Selayang pandang ekor mata tertuju pada etalase kayu milik perpustakaan yang sarat buku-buku biografi, sejarah, kamus, dan sejenisnya. Nomor 800-900 an tempatnya, semoga saya tidak salah. Buku yang entah dianggap langka atau terlalu bagus untuk dibolehkan pinjam, nampak diasingkan karena novel romansa dan komik lebih digemari, namun diam-diam menyimpan pemikiran yang hampir tak saya jamahi.
Setelah muak menahan kedipan mata ketika membaca tulisan Cindy Adams tentang Bung Karno, akhirnya saya tumbang dan memilih mencari-cari buku selanjutnya untuk dijelajahi.
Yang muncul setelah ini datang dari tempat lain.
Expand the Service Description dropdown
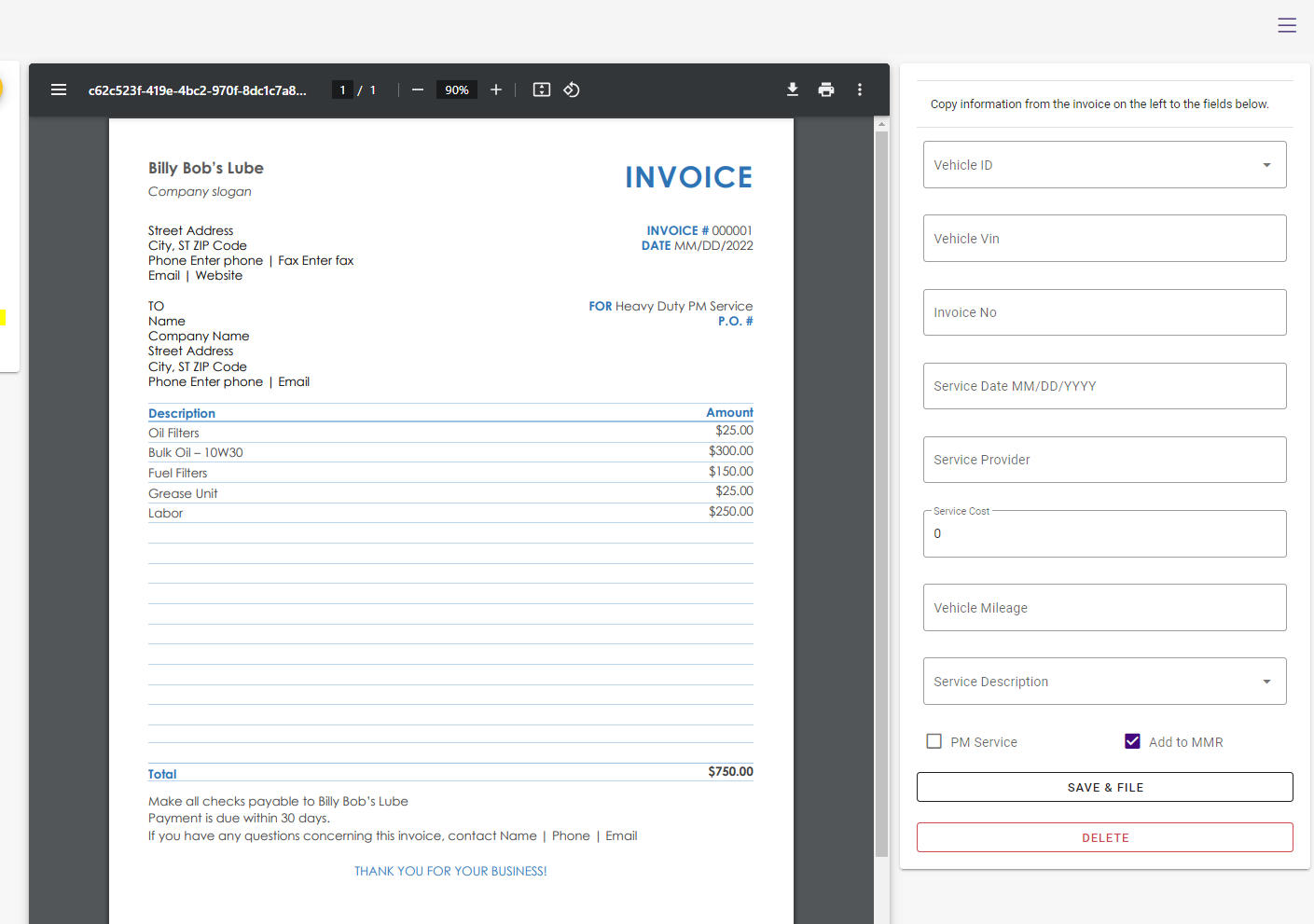The image size is (1314, 924). pos(1266,682)
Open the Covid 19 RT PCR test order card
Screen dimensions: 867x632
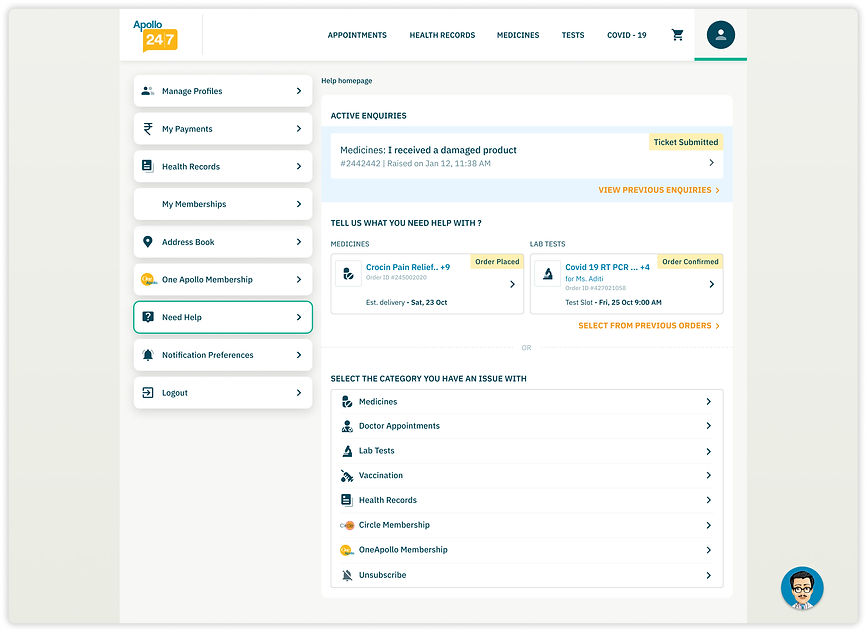coord(710,283)
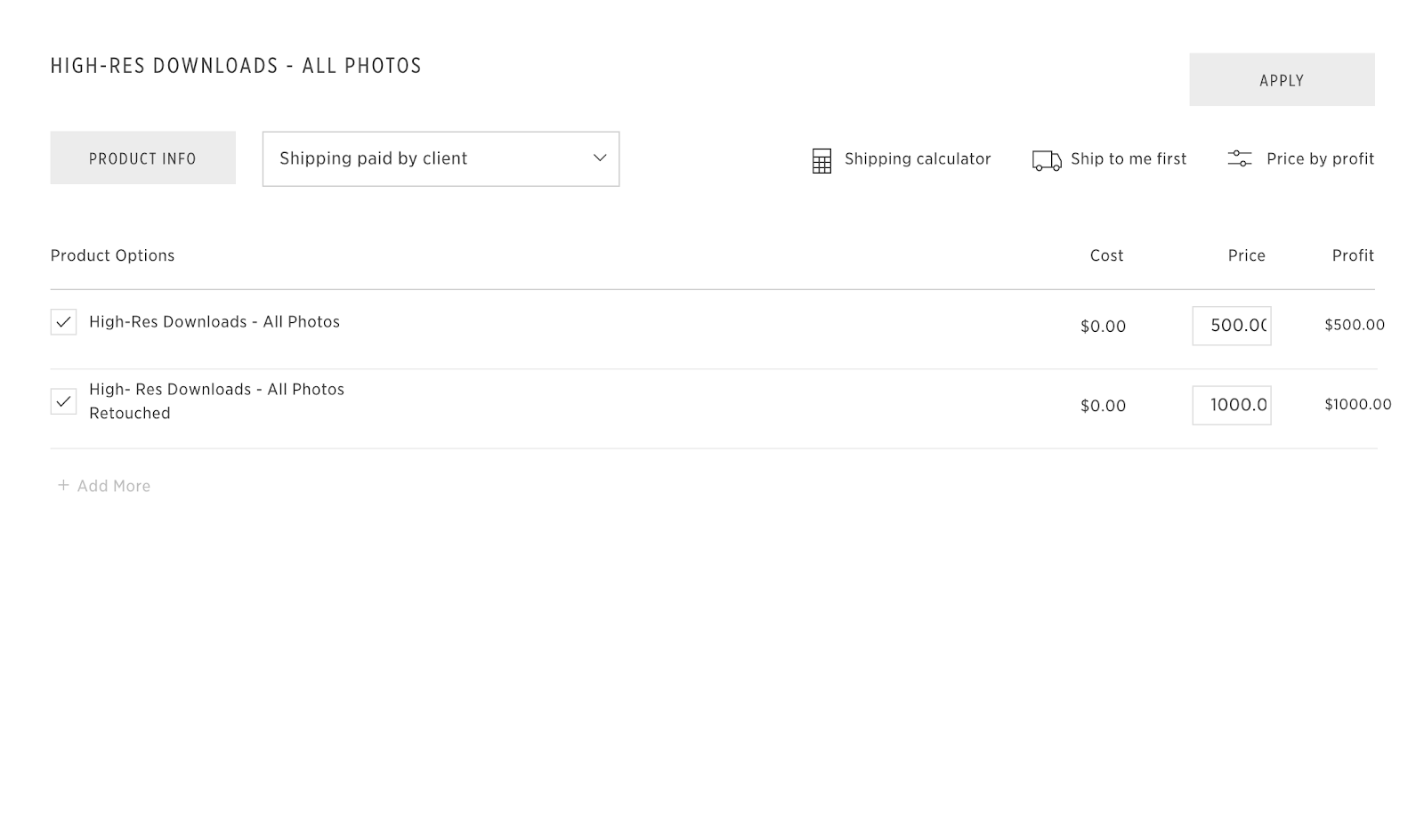Image resolution: width=1424 pixels, height=840 pixels.
Task: Uncheck the All Photos Retouched option checkbox
Action: pyautogui.click(x=63, y=401)
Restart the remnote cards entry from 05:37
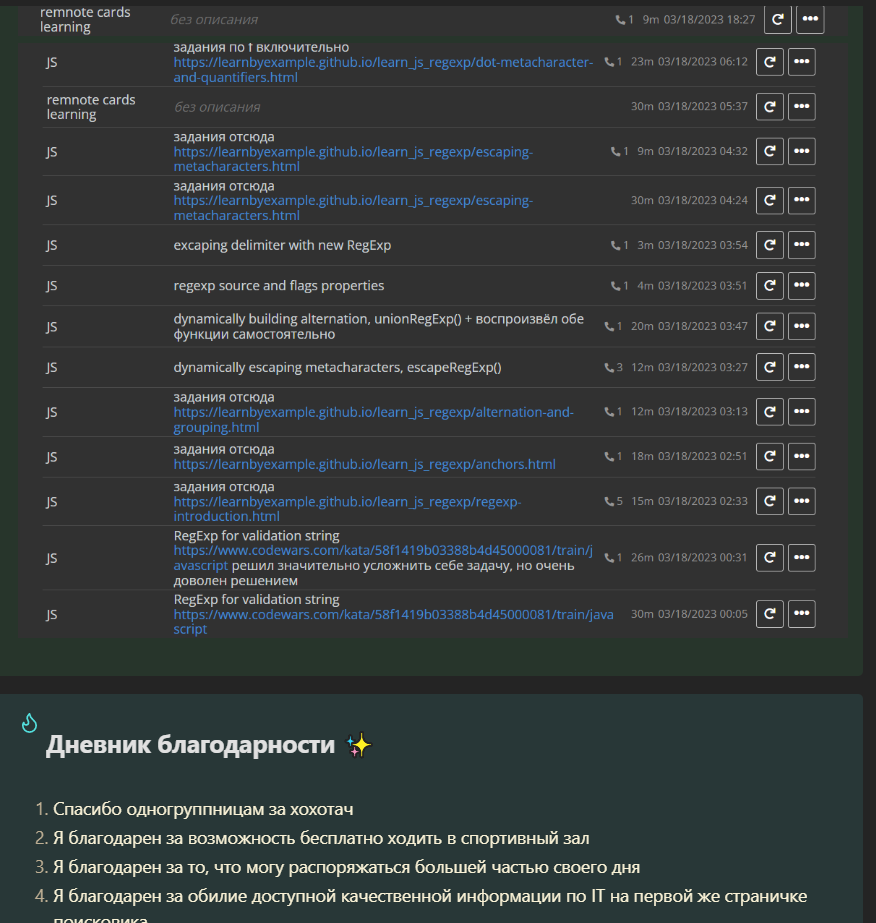The image size is (876, 923). tap(769, 107)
Baru saja menepikan buku bersampul warna merah, tangan ini justru merapatkan kembali buku bersampul warna merah, namun prihal isi mereka jauh berbeda.
Pertama saya menerka-nerka genre buku ini horor atau jagal, naas ternyata lebih menyeramkan. Tidak menghiraukan aksi brutal dalam tulisannya, namun keberanian tulisannya. Buku ini sempat saya cap sebagai buku ekstrem (sedikit hiperbola saat itu), meski tak selamanya saya berpikir demikian.
Awal-awal ketika lembar demi lembaran terbuka, saya bertemu seorang psikolog perempuan, namanya Nawal El Sa’adawi. Ia sering datang ke penjara meneliti banyak tahanan perempuan. Beberapa tahanan dihukum puluhan tahun, penjara seumur hidup, sampai hukuman mati. Ia datang, berkeliling lapas sampai akhirnya bertemu pasang mata yang tak biasa, menggugah dan rasa-rasanya menjatuhkan harga dirinya saat itu. Tak ada sepatah kata maupun hinaan, hanya sorot mata dalam belenggu dendam.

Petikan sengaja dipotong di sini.